# START OF Task material

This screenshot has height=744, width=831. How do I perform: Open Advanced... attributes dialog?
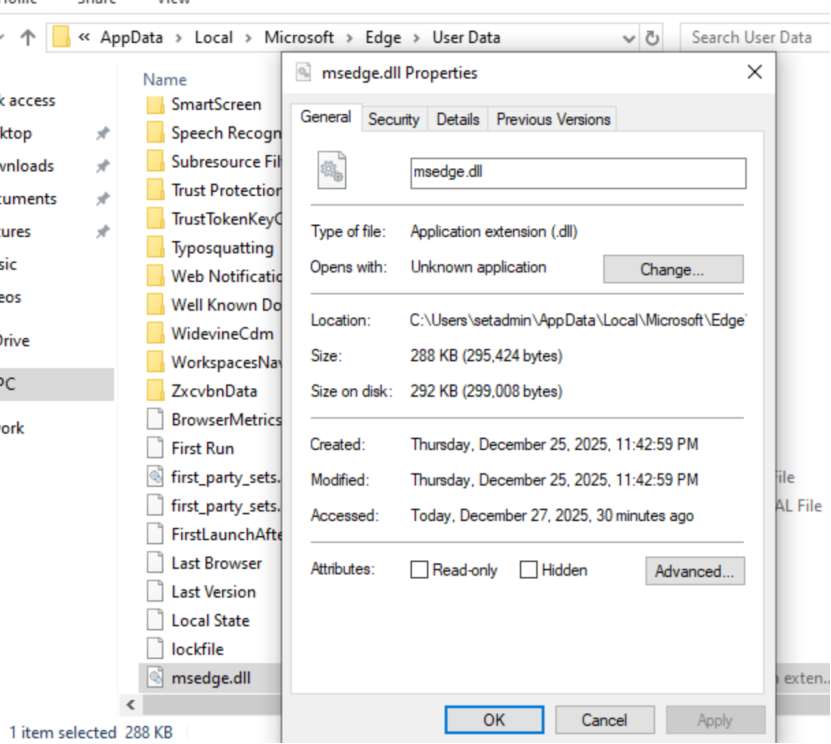694,571
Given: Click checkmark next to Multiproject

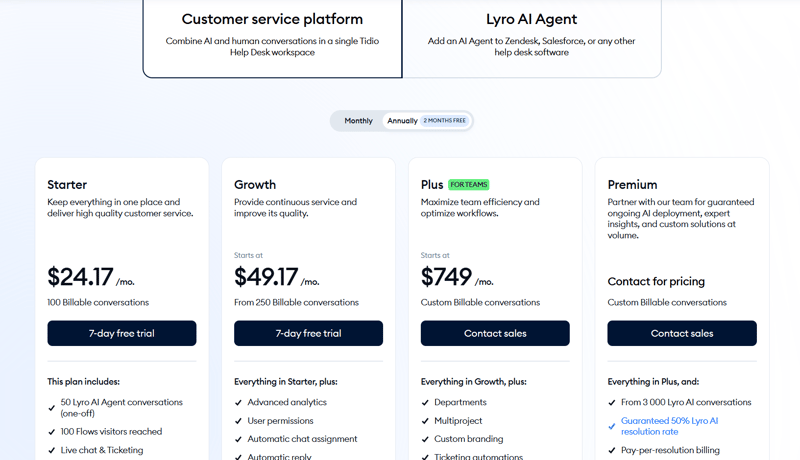Looking at the screenshot, I should click(x=426, y=421).
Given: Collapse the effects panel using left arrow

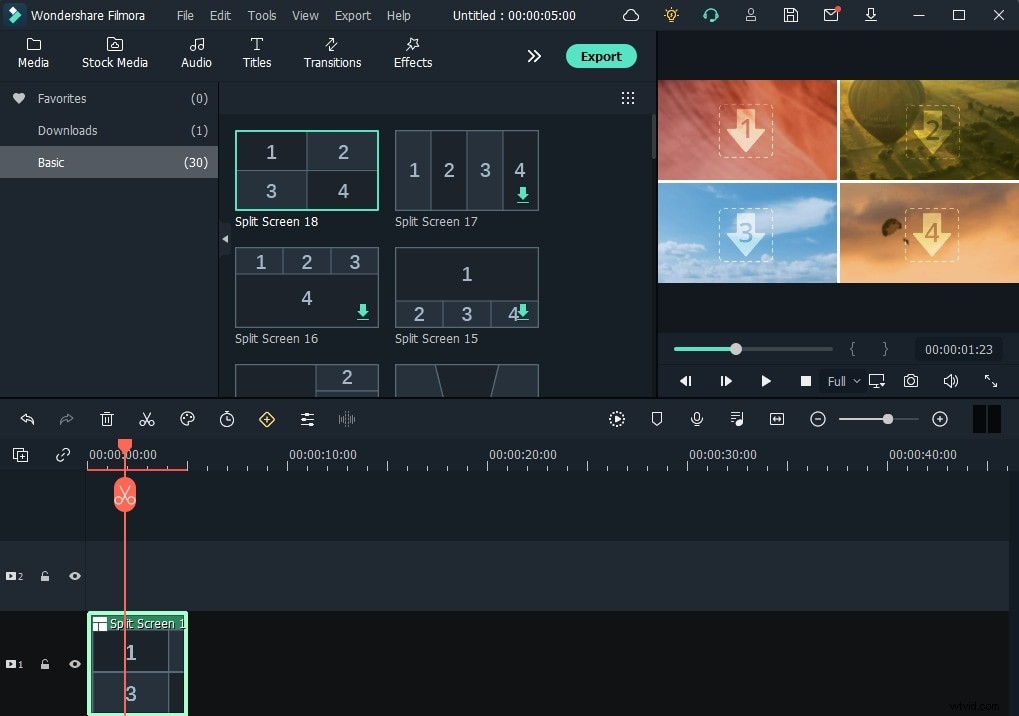Looking at the screenshot, I should (x=225, y=239).
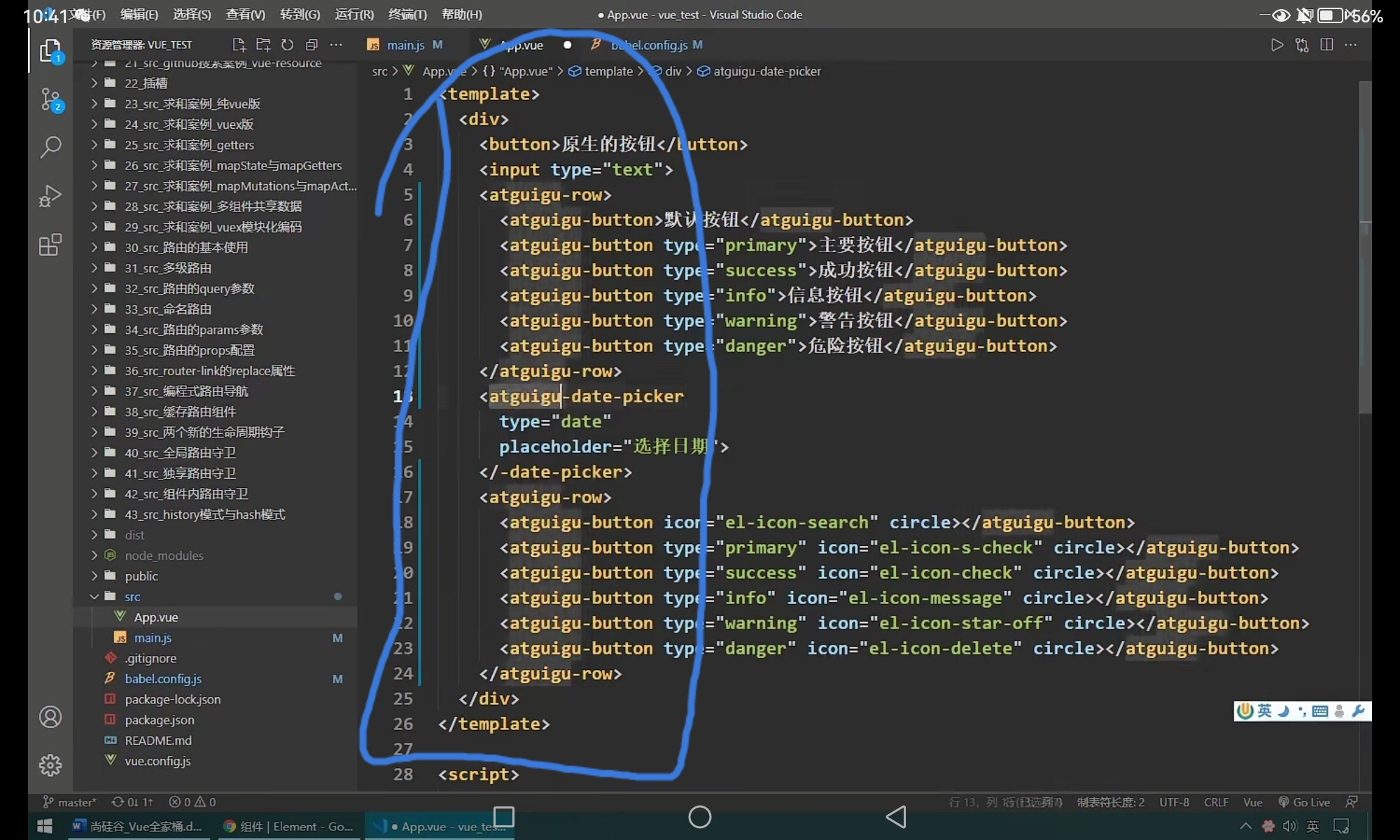Toggle CRLF line ending in status bar
Screen dimensions: 1400x840
click(1216, 802)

# END OF Task material

What this task involves: Please give each line of the entries above as a numbered list, skipping blank lines and leaving the pictures out.

Solution to the problem:
1. This screenshot has height=744, width=831. How do I perform: Open Advanced... attributes dialog?
2. 694,571
3. Given: Click checkmark next to Multiproject
4. Looking at the screenshot, I should click(x=426, y=421).
5. Given: Collapse the effects panel using left arrow
6. Looking at the screenshot, I should (x=225, y=239).
7. Toggle CRLF line ending in status bar
8. Screen dimensions: 1400x840
9. click(1216, 802)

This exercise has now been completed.